** Opening Available data block **

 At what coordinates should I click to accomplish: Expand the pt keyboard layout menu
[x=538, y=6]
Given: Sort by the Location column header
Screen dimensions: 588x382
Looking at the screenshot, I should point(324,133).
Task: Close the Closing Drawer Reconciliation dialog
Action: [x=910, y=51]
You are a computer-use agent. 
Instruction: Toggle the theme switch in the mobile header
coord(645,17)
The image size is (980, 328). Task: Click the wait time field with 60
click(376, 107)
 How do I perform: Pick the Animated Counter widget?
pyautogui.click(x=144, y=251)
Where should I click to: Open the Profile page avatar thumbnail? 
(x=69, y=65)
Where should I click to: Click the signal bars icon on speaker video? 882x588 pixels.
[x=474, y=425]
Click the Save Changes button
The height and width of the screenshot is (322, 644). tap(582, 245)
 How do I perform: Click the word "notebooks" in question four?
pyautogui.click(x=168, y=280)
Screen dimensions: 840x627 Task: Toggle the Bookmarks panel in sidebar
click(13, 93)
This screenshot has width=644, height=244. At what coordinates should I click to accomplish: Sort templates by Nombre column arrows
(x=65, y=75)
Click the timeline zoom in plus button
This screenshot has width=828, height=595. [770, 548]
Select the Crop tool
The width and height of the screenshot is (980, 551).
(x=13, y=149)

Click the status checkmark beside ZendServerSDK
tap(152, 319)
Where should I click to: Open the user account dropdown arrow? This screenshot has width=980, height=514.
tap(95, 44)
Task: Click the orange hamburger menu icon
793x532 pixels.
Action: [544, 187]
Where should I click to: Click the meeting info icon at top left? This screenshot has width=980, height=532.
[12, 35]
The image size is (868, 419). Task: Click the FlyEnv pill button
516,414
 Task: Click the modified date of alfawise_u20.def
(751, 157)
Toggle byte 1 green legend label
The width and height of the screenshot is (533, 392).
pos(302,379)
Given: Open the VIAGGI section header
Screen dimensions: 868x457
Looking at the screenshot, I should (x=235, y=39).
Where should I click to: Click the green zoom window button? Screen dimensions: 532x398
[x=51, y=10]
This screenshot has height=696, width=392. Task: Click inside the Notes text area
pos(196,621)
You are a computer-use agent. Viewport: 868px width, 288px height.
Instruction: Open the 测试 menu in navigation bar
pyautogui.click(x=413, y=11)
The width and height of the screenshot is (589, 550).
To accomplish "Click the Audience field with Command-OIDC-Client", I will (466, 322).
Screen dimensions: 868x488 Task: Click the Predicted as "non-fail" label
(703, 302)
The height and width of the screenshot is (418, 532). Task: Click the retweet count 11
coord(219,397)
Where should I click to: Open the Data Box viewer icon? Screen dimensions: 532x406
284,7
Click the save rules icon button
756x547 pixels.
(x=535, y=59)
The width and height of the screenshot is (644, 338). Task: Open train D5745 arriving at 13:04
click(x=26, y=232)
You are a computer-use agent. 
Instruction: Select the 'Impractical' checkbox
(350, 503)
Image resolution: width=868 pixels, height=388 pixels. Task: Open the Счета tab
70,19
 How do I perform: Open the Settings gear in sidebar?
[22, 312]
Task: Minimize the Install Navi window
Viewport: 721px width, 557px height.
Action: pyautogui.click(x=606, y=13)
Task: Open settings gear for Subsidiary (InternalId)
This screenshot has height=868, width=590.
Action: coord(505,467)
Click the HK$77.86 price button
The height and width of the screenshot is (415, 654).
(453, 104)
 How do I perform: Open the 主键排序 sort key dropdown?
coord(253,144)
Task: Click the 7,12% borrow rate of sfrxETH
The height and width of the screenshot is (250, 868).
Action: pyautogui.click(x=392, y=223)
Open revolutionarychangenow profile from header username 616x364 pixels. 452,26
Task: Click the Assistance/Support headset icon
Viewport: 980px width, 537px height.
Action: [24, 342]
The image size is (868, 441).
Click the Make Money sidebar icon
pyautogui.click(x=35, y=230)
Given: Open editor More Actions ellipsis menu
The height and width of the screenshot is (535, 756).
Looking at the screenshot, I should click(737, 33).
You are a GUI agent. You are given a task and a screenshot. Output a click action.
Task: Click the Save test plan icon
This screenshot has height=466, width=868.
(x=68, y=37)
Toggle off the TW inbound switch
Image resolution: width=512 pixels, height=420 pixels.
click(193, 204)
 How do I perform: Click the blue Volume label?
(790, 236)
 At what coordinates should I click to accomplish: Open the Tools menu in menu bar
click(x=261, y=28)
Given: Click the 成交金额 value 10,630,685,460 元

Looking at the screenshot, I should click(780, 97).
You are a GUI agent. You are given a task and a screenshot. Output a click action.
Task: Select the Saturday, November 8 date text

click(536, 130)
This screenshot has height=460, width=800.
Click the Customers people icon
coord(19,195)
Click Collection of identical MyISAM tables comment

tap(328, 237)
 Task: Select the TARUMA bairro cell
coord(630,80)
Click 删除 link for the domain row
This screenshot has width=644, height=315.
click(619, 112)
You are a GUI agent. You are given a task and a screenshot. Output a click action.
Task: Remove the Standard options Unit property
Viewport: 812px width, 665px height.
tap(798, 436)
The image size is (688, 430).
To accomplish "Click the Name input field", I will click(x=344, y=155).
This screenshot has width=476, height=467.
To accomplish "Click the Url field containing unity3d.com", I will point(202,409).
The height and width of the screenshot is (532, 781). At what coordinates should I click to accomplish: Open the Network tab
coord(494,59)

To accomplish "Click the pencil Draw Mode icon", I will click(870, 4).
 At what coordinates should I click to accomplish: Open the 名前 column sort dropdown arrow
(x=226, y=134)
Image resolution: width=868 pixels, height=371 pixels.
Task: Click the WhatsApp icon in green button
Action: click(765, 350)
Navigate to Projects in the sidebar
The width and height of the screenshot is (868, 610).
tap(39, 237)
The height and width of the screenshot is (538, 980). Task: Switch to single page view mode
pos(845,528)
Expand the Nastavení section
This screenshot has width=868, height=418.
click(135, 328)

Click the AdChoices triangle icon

** Closing Available data block **

**Problem statement**
All records are to be written out exactly.

**Response to the exercise**
 At what coordinates should I click to accomplish: Expand the pt keyboard layout menu
[x=538, y=6]
Given: Sort by the Location column header
Screen dimensions: 588x382
Looking at the screenshot, I should point(324,133).
Task: Close the Closing Drawer Reconciliation dialog
Action: [x=910, y=51]
You are a computer-use agent. 
Instruction: Toggle the theme switch in the mobile header
coord(645,17)
The image size is (980, 328). Task: Click the wait time field with 60
click(376, 107)
 How do I perform: Pick the Animated Counter widget?
pyautogui.click(x=144, y=251)
Where should I click to: Open the Profile page avatar thumbnail? 
(x=69, y=65)
Where should I click to: Click the signal bars icon on speaker video? 882x588 pixels.
[x=474, y=425]
Click the Save Changes button
The height and width of the screenshot is (322, 644). tap(582, 245)
 How do I perform: Click the word "notebooks" in question four?
pyautogui.click(x=168, y=280)
Screen dimensions: 840x627 Task: Toggle the Bookmarks panel in sidebar
click(13, 93)
This screenshot has width=644, height=244. At what coordinates should I click to accomplish: Sort templates by Nombre column arrows
(x=65, y=75)
Click the timeline zoom in plus button
This screenshot has width=828, height=595. [770, 548]
Select the Crop tool
The width and height of the screenshot is (980, 551).
(x=13, y=149)

Click the status checkmark beside ZendServerSDK
tap(152, 319)
Where should I click to: Open the user account dropdown arrow? This screenshot has width=980, height=514.
tap(95, 44)
Task: Click the orange hamburger menu icon
793x532 pixels.
Action: [544, 187]
Where should I click to: Click the meeting info icon at top left? This screenshot has width=980, height=532.
[12, 35]
The image size is (868, 419). Task: Click the FlyEnv pill button
516,414
 Task: Click the modified date of alfawise_u20.def
(751, 157)
Toggle byte 1 green legend label
The width and height of the screenshot is (533, 392).
pos(302,379)
Given: Open the VIAGGI section header
Screen dimensions: 868x457
Looking at the screenshot, I should (x=235, y=39).
Where should I click to: Click the green zoom window button? Screen dimensions: 532x398
[x=51, y=10]
This screenshot has height=696, width=392. Task: Click inside the Notes text area
pos(196,621)
You are a computer-use agent. Viewport: 868px width, 288px height.
Instruction: Open the 测试 menu in navigation bar
pyautogui.click(x=413, y=11)
The width and height of the screenshot is (589, 550).
To accomplish "Click the Audience field with Command-OIDC-Client", I will (466, 322).
Screen dimensions: 868x488 Task: Click the Predicted as "non-fail" label
(703, 302)
The height and width of the screenshot is (418, 532). Task: Click the retweet count 11
coord(219,397)
Where should I click to: Open the Data Box viewer icon? Screen dimensions: 532x406
284,7
Click the save rules icon button
756x547 pixels.
(x=535, y=59)
The width and height of the screenshot is (644, 338). Task: Open train D5745 arriving at 13:04
click(x=26, y=232)
You are a computer-use agent. 
Instruction: Select the 'Impractical' checkbox
(350, 503)
Image resolution: width=868 pixels, height=388 pixels. Task: Open the Счета tab
70,19
 How do I perform: Open the Settings gear in sidebar?
[22, 312]
Task: Minimize the Install Navi window
Viewport: 721px width, 557px height.
Action: pyautogui.click(x=606, y=13)
Task: Open settings gear for Subsidiary (InternalId)
This screenshot has height=868, width=590.
Action: coord(505,467)
Click the HK$77.86 price button
The height and width of the screenshot is (415, 654).
(453, 104)
 How do I perform: Open the 主键排序 sort key dropdown?
coord(253,144)
Task: Click the 7,12% borrow rate of sfrxETH
The height and width of the screenshot is (250, 868).
Action: pyautogui.click(x=392, y=223)
Open revolutionarychangenow profile from header username 616x364 pixels. 452,26
Task: Click the Assistance/Support headset icon
Viewport: 980px width, 537px height.
Action: [24, 342]
The image size is (868, 441).
Click the Make Money sidebar icon
pyautogui.click(x=35, y=230)
Given: Open editor More Actions ellipsis menu
The height and width of the screenshot is (535, 756).
Looking at the screenshot, I should click(737, 33).
You are a GUI agent. You are given a task and a screenshot. Output a click action.
Task: Click the Save test plan icon
This screenshot has height=466, width=868.
(x=68, y=37)
Toggle off the TW inbound switch
Image resolution: width=512 pixels, height=420 pixels.
click(193, 204)
 How do I perform: Click the blue Volume label?
(790, 236)
 At what coordinates should I click to accomplish: Open the Tools menu in menu bar
click(x=261, y=28)
Given: Click the 成交金额 value 10,630,685,460 元

Looking at the screenshot, I should click(780, 97).
You are a GUI agent. You are given a task and a screenshot. Output a click action.
Task: Select the Saturday, November 8 date text

click(536, 130)
This screenshot has height=460, width=800.
Click the Customers people icon
coord(19,195)
Click Collection of identical MyISAM tables comment

tap(328, 237)
 Task: Select the TARUMA bairro cell
coord(630,80)
Click 删除 link for the domain row
This screenshot has width=644, height=315.
click(619, 112)
You are a GUI agent. You are given a task and a screenshot. Output a click action.
Task: Remove the Standard options Unit property
Viewport: 812px width, 665px height.
tap(798, 436)
The image size is (688, 430).
To accomplish "Click the Name input field", I will click(x=344, y=155).
This screenshot has width=476, height=467.
To accomplish "Click the Url field containing unity3d.com", I will point(202,409).
The height and width of the screenshot is (532, 781). At what coordinates should I click to accomplish: Open the Network tab
coord(494,59)

To accomplish "Click the pencil Draw Mode icon", I will click(870, 4).
 At what coordinates should I click to accomplish: Open the 名前 column sort dropdown arrow
(x=226, y=134)
Image resolution: width=868 pixels, height=371 pixels.
Task: Click the WhatsApp icon in green button
Action: click(765, 350)
Navigate to Projects in the sidebar
The width and height of the screenshot is (868, 610).
tap(39, 237)
The height and width of the screenshot is (538, 980). Task: Switch to single page view mode
pos(845,528)
Expand the Nastavení section
This screenshot has width=868, height=418.
click(135, 328)

Click the AdChoices triangle icon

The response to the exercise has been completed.